Er nahm das Telefon der Frau aus der Tasche und starrte es einen langen Moment an, dann schaltete er es ein. Auf dem Bildschirm der Hinweis auf sechs verpasste Anrufe, einer vom Notrufdienst am Abend zuvor, die anderen von »Derek«. Ein Ehemann oder Freund, der sich fragte, wo sie steckte. Oder ein Sohn. Er schaltete das Gerät wieder aus und steckte es ein. Falls man bereits versuchte, das Telefon zu lokalisieren, würden sie jetzt einen Ping des Mastes in Prestonfield erhalten.

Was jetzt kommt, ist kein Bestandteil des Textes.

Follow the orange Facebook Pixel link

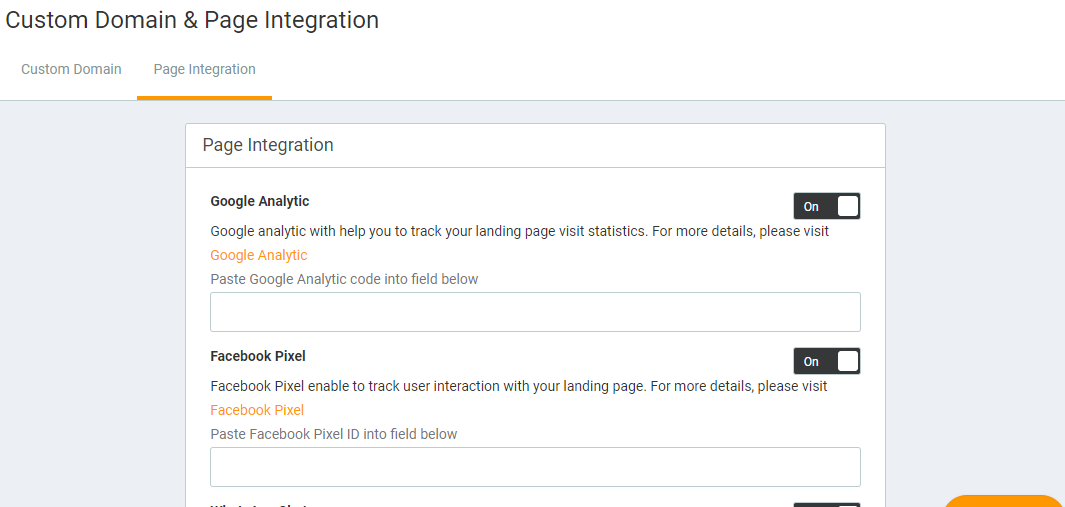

An der Dalkeith Road verließ er den Bus und schlenderte an den wuchtigen Häusern der Blacket Avenue vorbei. Er wechselte zur Grange Loan, dann weiter rauf zum Dalrymple Crescent, dem Ort des ersten Bruchs vom Vorabend. Er atmete tief ein und aus, ging aber ganz normal weiter. Nur ein Teenager, der eine Straße hinunterging und Musik hörte, mehr nicht. Im Vorübergehen warf er einen Blick auf Hausnummer dreizehn. Kein Lebenszeichen, keinerlei Hinweis darauf, dass sie dort eingestiegen waren. Er dachte an die Polaroidkamera, die sich jetzt in Beans Schultasche befand. Er ging weiter, schluckte schwer, blinzelte. Wenn er die Augen schloss, spürte er den Schlafmangel, während gleichzeitig sein Adrenalinspiegel stieg, weil er wieder hier war.

Er trottete am Dick Place entlang und an der Blackford Road, noch mehr luxuriöse Häuser mit Preisschildern jenseits der Million, der Bürgersteig überschattet von Baumkronen, die über hohe Mauern und dichte Hecken hinausragten. Er stellte sich die Menschen darin vor, wie sie in ihren Gartenhäusern saßen, sich in einem begehbaren Kleiderschrank etwas zum Anziehen heraussuchten, auf einem Home-Entertainment-System ein Autorennspiel zockten.

Sein Herz blieb ihm im Hals stecken, als er die Whitehouse Loan hinaufging und die St. Margaret’s Road erreichte. Ohne Zögern bog er in die Straße ein. Man wusste nie, ob man von einer Überwachungskamera erfasst wurde, und jedes Herumlungern war verdächtig. Solange man aussah, als hätte man ein Ziel, konnte man praktisch alles tun. Er sah im Vorbeigehen verstohlen zu den Häusern hinüber, und erst jetzt fiel ihm auf, dass die Hausnummern auf der einen Straßenseite anstiegen – eins, zwei, drei – und auf der anderen dann wieder kleiner wurden. Es war eine winzige Straße mit gerade mal acht Häusern. Er ging noch mal in Gedanken durch, warum sie sich für keines der anderen entschieden hatten. Das eine besaß eine anscheinend erst kürzlich installierte Alarmanlage, ein anderes hatte zu wenig abschirmende Bäume und Autos in der Einfahrt, direkt vor dem dritten war eine Straßenlaterne.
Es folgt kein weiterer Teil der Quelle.